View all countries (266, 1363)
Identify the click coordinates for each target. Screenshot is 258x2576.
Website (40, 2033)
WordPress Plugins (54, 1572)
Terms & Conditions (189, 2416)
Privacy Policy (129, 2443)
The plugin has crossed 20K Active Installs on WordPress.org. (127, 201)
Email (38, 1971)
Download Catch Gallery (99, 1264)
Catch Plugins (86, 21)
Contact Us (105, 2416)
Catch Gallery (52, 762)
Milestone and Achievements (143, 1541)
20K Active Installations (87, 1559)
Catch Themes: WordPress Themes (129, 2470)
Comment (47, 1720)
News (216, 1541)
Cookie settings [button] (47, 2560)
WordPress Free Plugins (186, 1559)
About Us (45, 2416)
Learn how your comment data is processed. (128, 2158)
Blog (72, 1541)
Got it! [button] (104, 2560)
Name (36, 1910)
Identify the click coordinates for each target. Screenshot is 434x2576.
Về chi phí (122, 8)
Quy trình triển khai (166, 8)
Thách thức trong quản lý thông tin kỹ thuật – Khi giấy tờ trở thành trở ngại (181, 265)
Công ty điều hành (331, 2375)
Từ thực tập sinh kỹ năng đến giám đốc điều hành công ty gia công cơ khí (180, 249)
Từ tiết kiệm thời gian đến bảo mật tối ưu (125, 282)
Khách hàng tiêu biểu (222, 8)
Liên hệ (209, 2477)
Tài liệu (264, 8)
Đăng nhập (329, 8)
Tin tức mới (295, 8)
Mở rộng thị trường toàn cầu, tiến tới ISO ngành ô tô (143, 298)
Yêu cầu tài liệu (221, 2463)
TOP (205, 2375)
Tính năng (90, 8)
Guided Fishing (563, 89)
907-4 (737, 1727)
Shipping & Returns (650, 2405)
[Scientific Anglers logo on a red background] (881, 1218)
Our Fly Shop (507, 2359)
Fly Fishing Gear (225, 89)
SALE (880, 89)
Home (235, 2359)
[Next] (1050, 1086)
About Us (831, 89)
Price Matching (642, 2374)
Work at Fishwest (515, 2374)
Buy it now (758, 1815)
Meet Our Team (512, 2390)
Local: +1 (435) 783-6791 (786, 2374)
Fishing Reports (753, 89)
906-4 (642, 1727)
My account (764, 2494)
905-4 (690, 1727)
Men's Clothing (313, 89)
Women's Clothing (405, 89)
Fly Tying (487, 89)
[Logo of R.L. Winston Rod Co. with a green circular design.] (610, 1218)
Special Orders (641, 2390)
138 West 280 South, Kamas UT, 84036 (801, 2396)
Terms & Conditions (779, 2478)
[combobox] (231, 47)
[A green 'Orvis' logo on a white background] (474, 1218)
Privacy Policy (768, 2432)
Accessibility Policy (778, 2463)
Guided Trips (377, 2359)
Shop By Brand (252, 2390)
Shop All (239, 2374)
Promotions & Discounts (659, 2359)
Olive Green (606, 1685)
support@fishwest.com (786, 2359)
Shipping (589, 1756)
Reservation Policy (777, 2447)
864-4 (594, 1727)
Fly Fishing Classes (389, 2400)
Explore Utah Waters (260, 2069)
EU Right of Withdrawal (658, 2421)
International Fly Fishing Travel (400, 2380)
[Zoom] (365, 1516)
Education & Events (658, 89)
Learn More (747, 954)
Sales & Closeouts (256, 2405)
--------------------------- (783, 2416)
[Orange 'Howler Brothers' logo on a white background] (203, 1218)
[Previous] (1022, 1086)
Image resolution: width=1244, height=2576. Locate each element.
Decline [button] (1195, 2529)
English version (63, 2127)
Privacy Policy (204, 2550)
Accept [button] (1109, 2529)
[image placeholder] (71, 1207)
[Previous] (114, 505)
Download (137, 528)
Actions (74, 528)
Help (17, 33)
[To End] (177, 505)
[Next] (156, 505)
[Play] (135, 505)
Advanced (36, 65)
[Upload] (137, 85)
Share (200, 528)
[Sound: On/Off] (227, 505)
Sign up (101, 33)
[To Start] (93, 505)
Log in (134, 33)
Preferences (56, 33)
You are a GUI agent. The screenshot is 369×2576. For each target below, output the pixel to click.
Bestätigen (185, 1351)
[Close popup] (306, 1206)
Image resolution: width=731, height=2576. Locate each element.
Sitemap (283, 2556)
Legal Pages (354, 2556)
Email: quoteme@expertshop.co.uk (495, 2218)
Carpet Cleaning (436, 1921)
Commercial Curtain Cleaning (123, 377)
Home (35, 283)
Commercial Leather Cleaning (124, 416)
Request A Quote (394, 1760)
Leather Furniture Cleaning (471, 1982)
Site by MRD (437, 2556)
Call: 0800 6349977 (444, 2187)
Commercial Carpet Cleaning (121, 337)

**EXERCISE DETAILS**
Locate "[To End] (177, 505)" in the material, then quote the line that contains it and all lines after it through the final one.

**TASK RESULT**
[To End] (177, 505)
[Next] (156, 505)
[Play] (135, 505)
Advanced (36, 65)
[Upload] (137, 85)
Share (200, 528)
[Sound: On/Off] (227, 505)
Sign up (101, 33)
[To Start] (93, 505)
Log in (134, 33)
Preferences (56, 33)
You are a GUI agent. The screenshot is 369×2576. For each target below, output the pixel to click.
Bestätigen (185, 1351)
[Close popup] (306, 1206)
Image resolution: width=731, height=2576. Locate each element.
Sitemap (283, 2556)
Legal Pages (354, 2556)
Email: quoteme@expertshop.co.uk (495, 2218)
Carpet Cleaning (436, 1921)
Commercial Curtain Cleaning (123, 377)
Home (35, 283)
Commercial Leather Cleaning (124, 416)
Request A Quote (394, 1760)
Leather Furniture Cleaning (471, 1982)
Site by MRD (437, 2556)
Call: 0800 6349977 (444, 2187)
Commercial Carpet Cleaning (121, 337)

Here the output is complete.